Work to be completed
Reproduce, unchanged, the lines between the one holding "1264x952 pixels. At" and the last line of the records, including both ends, but no pictures.

Material provided
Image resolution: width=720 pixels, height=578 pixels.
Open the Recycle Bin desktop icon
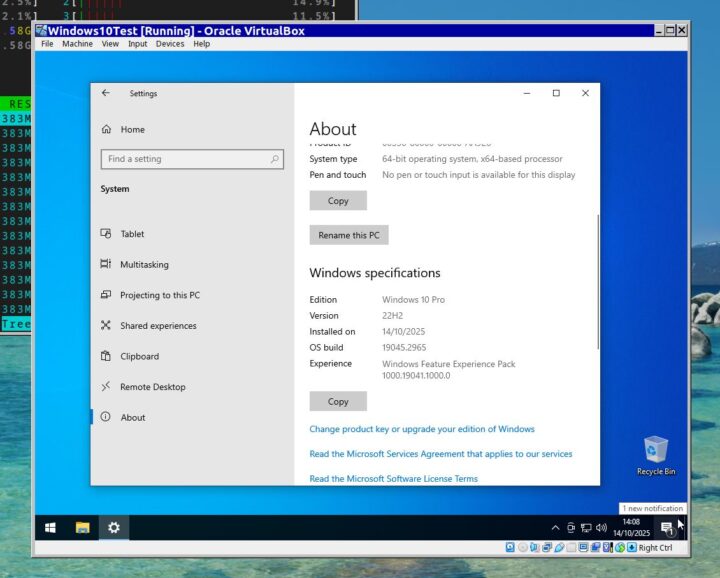tap(656, 455)
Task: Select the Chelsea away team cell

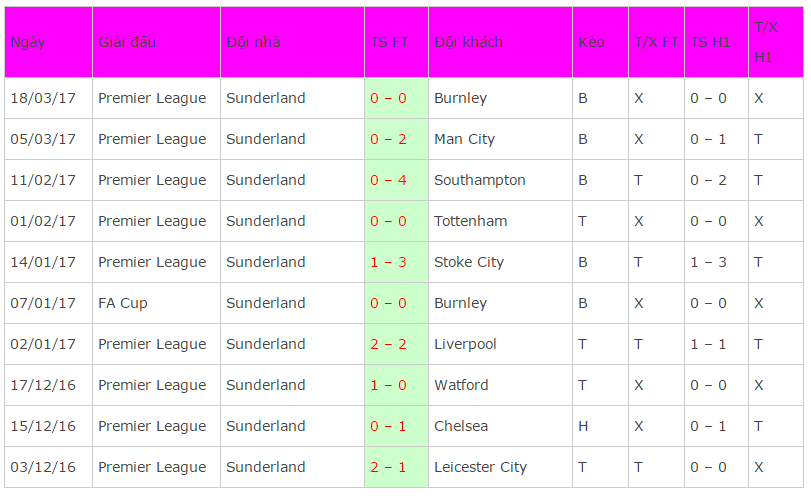Action: click(x=500, y=426)
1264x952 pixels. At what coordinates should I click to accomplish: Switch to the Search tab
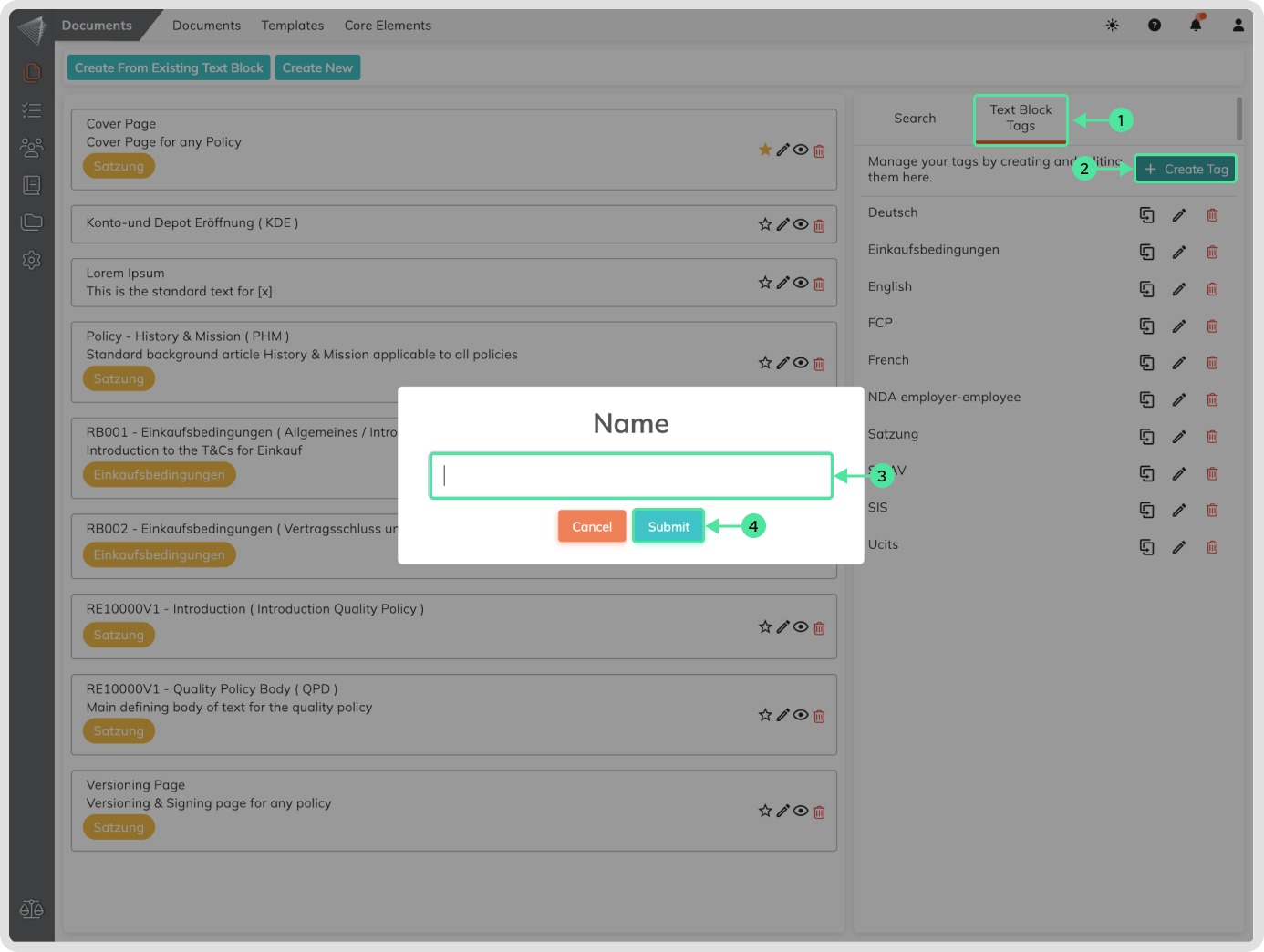click(x=915, y=119)
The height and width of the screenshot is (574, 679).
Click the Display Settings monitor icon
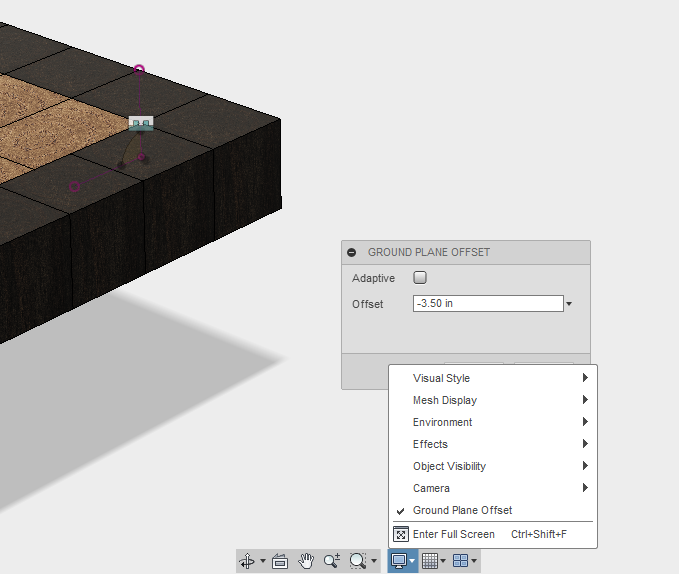(399, 561)
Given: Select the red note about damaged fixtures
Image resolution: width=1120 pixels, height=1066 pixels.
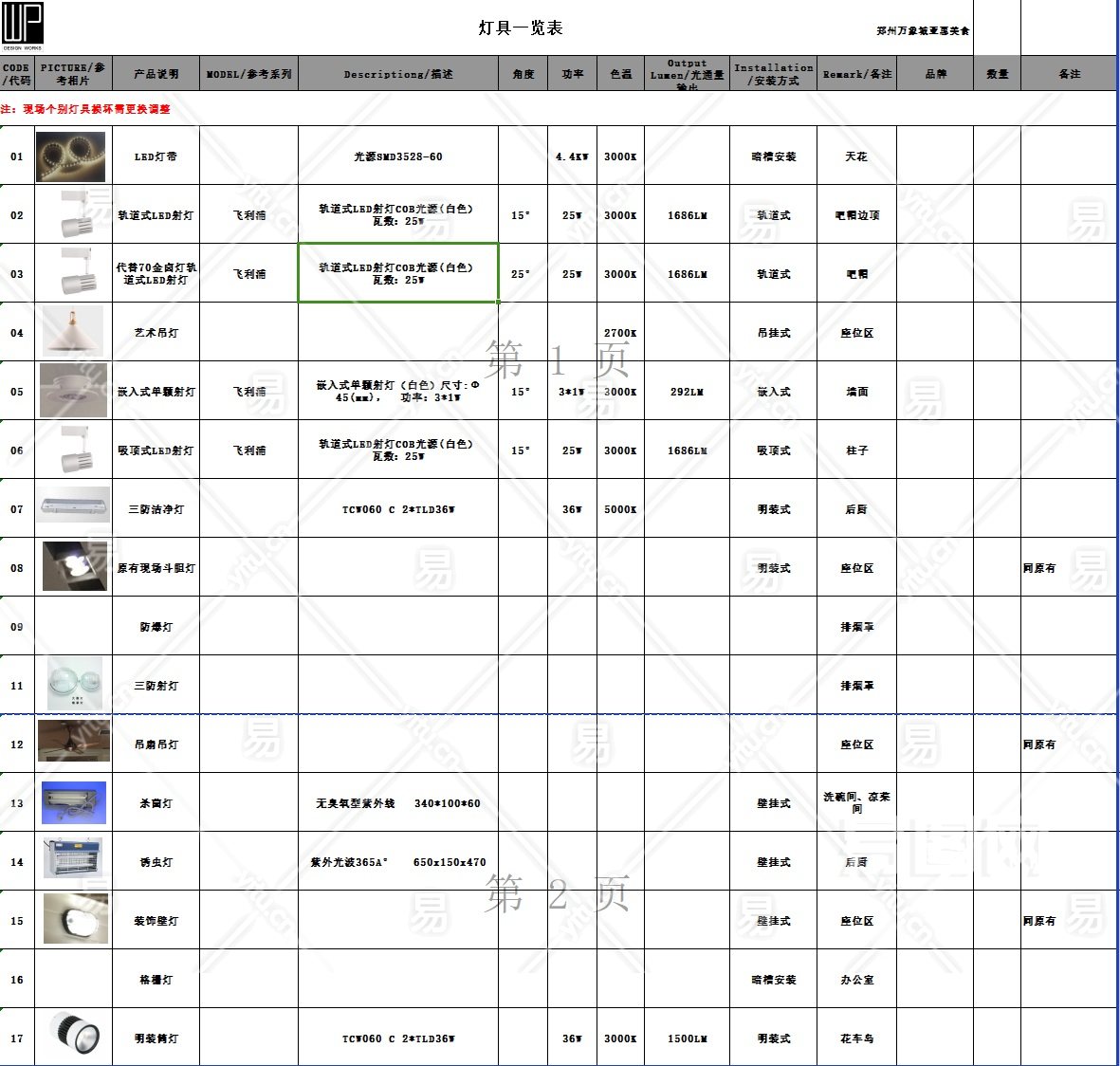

Response box
1264x952 pixels. At what coordinates should I click to accomplish: Switch to the Search tab
click(x=915, y=119)
The height and width of the screenshot is (574, 679).
Click the Display Settings monitor icon
(399, 561)
Given: Select the red note about damaged fixtures
Image resolution: width=1120 pixels, height=1066 pixels.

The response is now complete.